Wednesday, May 09, 2007

The Bush/Truman Paradox



Jay Ambrose says Newsweek is in denial over the obvious:



What the story most outlandishly refuses to do is accept the
right-before-your-eyes parallel between Truman and Bush. Truman was unpopular
for a variety of reasons, but mainly because of the war in Korea.
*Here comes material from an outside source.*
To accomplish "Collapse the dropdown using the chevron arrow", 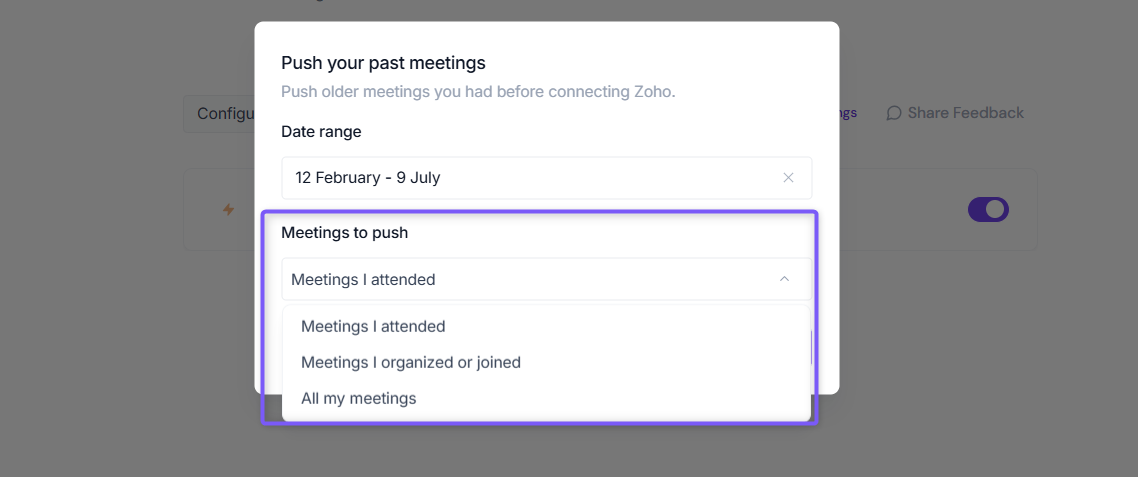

Bush is also
unpopular for a variety of reasons, but mainly because of the war in Iraq.
Truman, the story says, made “the tough calls, and history has rewarded him for
it,” while arguing in meagerly qualified words that Bush’s resolve in Iraq is
unrealistic, foolhardy and stubborn...


Is it utterly inconceivable to the story’s writers that Bush’s
policies of fighting back against terrorism will some day be recognized as being
as crucial to world freedom as Truman’s policies were for containing communism,
or that we might see how the Iraqi war was simultaneously a tough call and a
wise call?



As I've written before, sometimes bias hate blinds us to the truth. Most of the anti-Bush rhetoric seems personal to me rather than based on any sound reason. Why else would seemingly rationale Americans endorse a disastrous cut-and-run before Al Qaeda in Iraq, after the cruel murder of 3000 innocent civilians on 9/11?